6. As regards the demand of service tax on he basis of difference in ledgers of income and value shown in ST 3 for such services rendered, we find that the Appellant has produced a CA certificate being the statutory auditor of the Appellant and the main reason for such difference was because the department has only taken the credit side of income by ignoring the debit entries for reversal etc. and hence the value as per ledger is inflated.
7. It is also submitted by the Appellant that theservice tax audit was conducted for the period from April, 2014 to September, 2016 by the Assistant Commissioner (Audit), Guwahati Audit Circle – 2 in January 2017 and such income reconciliation was satisfactorily explained to the department and thus again issuing a show cause notice for such difference by invoking extended period of limitation cannot be maintained.

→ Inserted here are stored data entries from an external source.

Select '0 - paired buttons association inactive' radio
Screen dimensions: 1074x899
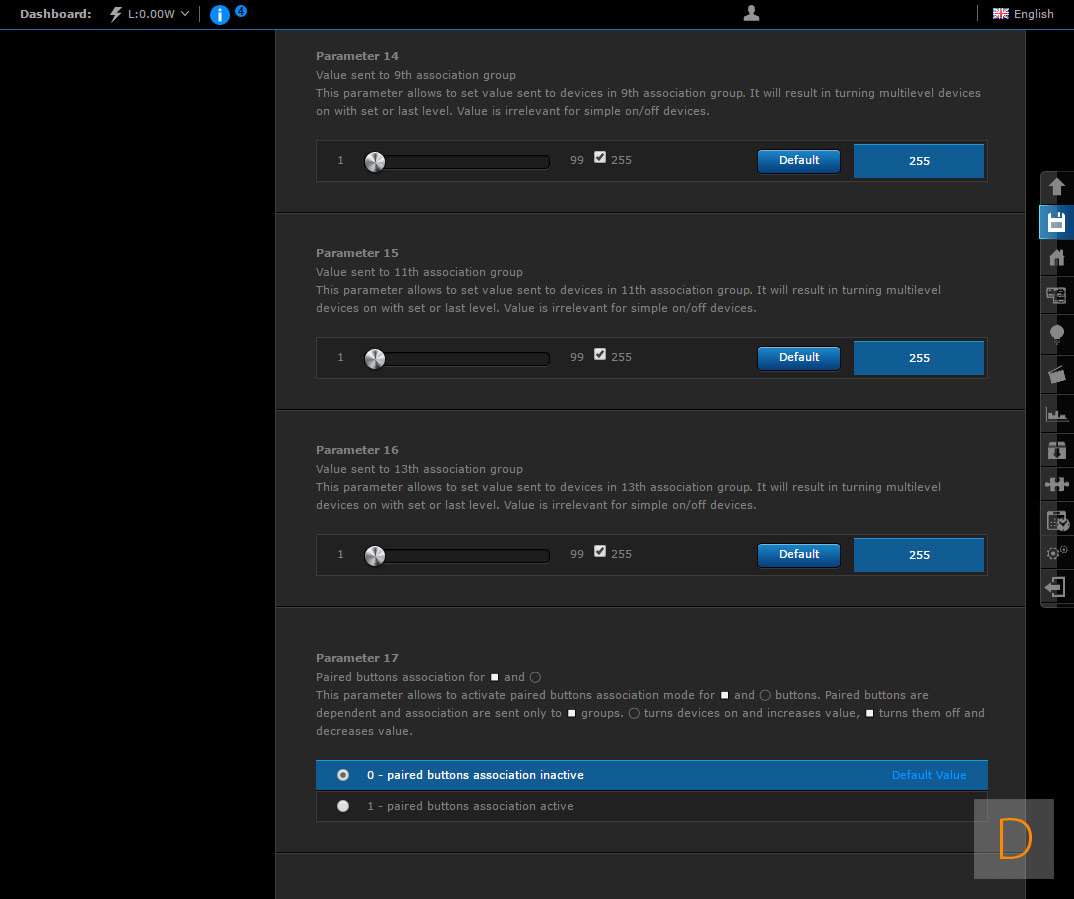pyautogui.click(x=343, y=775)
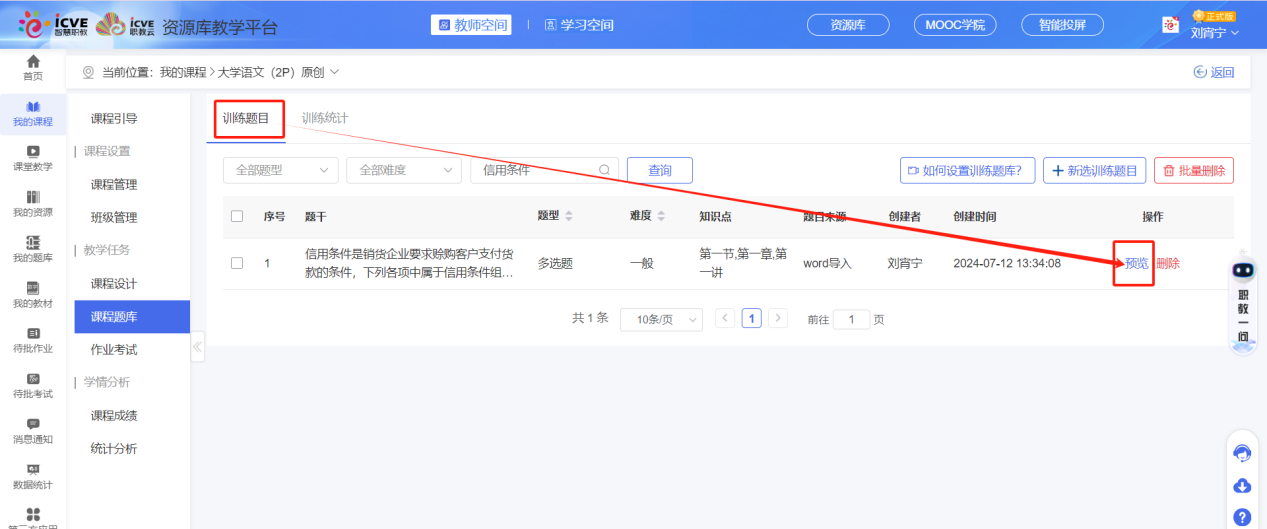Screen dimensions: 1267x529
Task: Click the search magnifier icon in filter box
Action: 604,170
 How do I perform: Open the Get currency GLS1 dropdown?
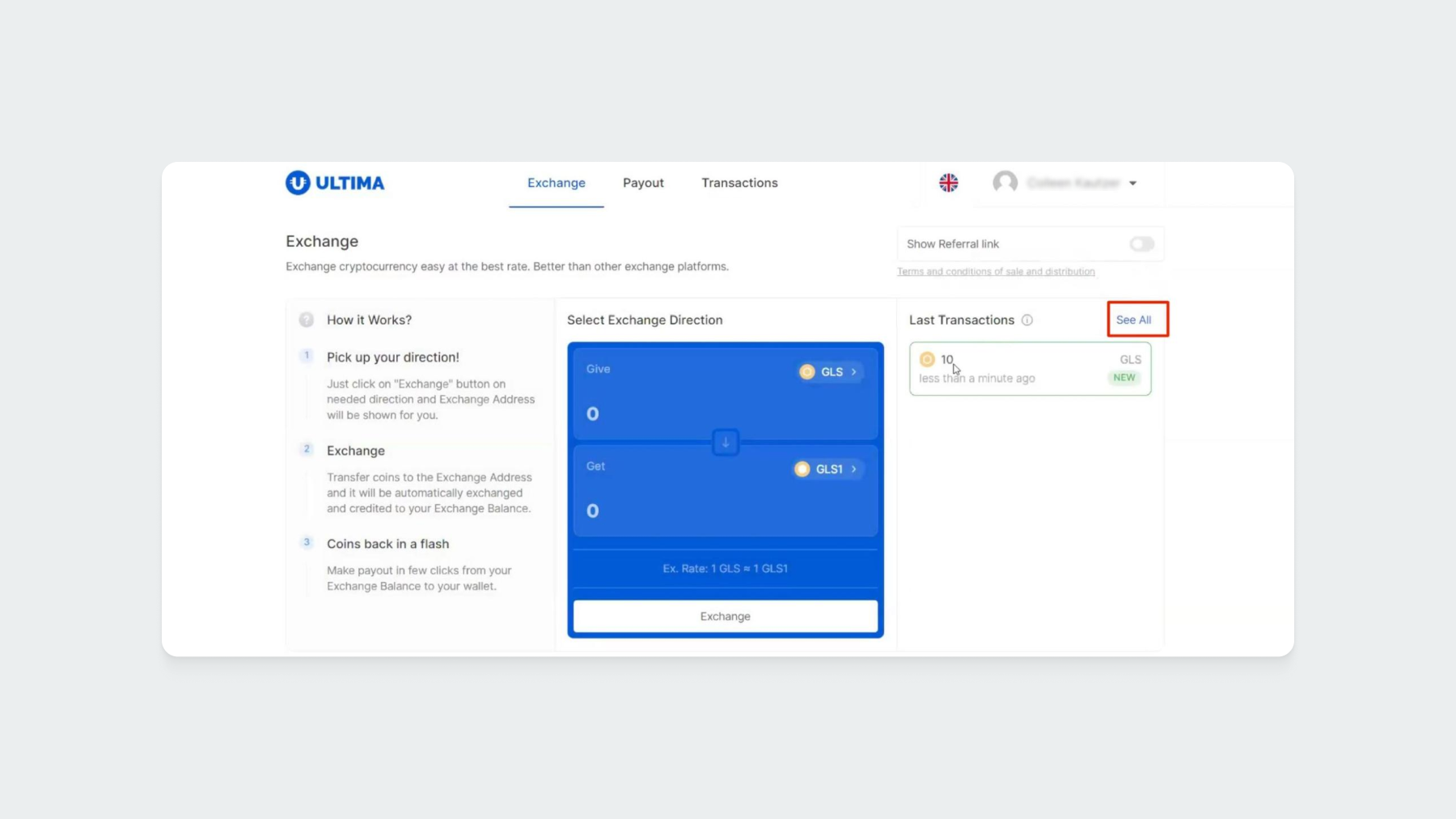click(x=828, y=469)
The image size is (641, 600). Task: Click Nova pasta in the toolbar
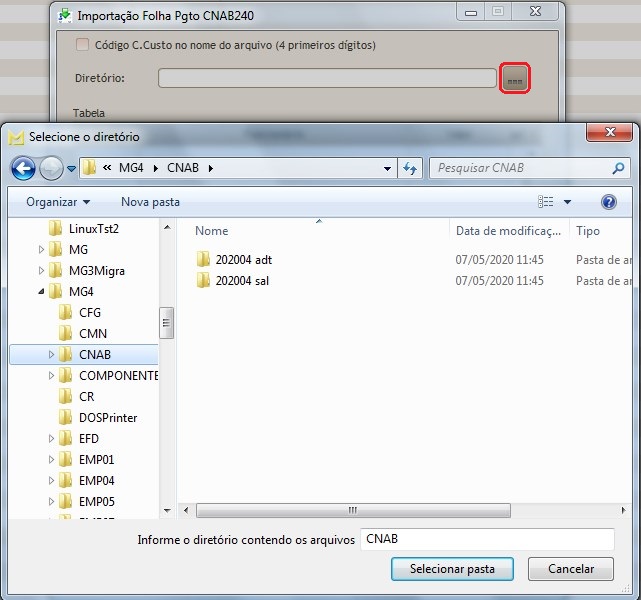click(x=150, y=202)
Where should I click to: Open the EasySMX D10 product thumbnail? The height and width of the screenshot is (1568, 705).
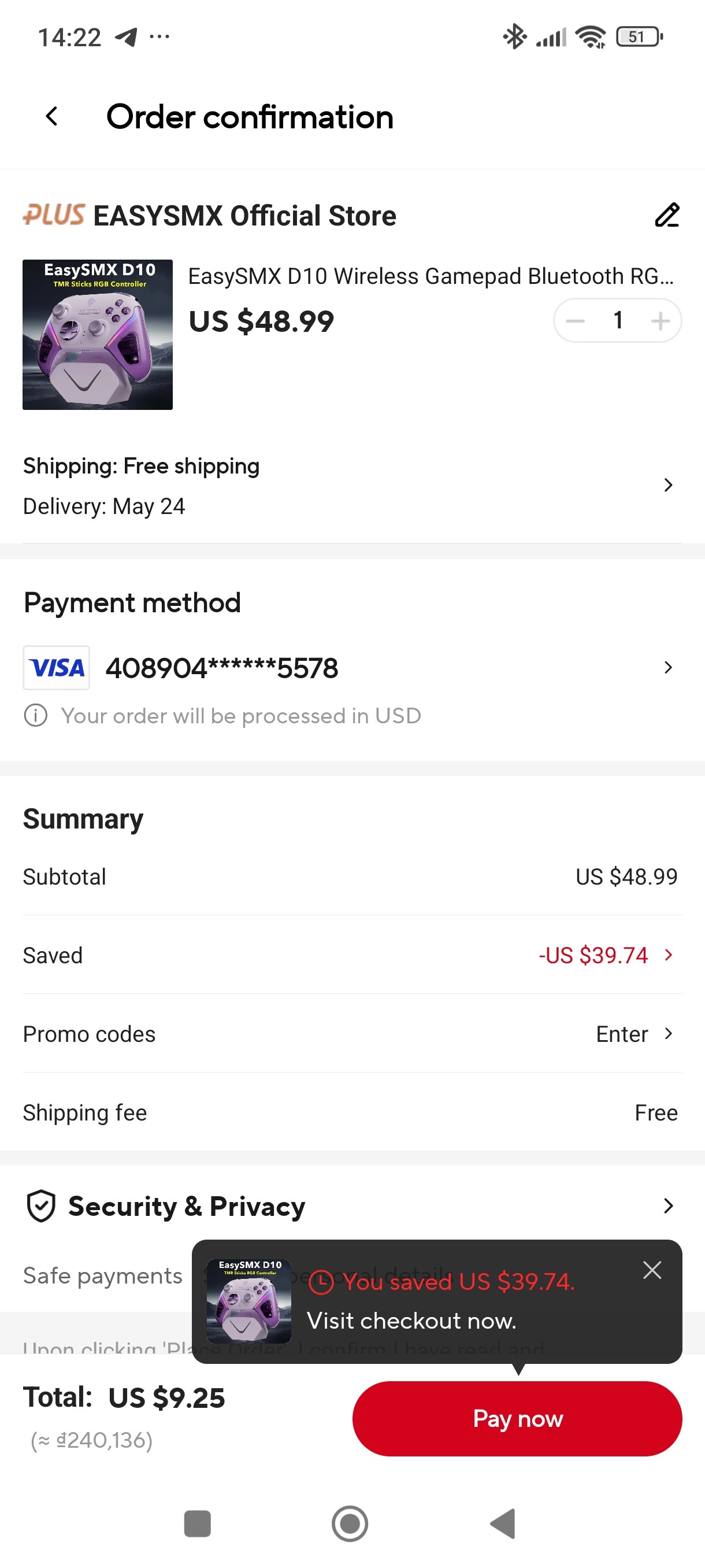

8. We agree with the submissions of the Ld. Advocate for the Appellant as since there had been service tax audit conducted prior to the DGGI investigation covering the period under dispute, we are of the considered view that suppression cannot be alleged by the department for income reconciliation of books and ST 3 returns as no such allegation was raised during department audit. Hence we find that extended period of limitation also cannot be invoked to raise any demand.
Thus, we are of the view that the entire demand of service tax has to go and the order of the Ld. Adjudicating authority is set aside. The appeal filed by the Appellant is allowed with consequential relief to the appellant, if any.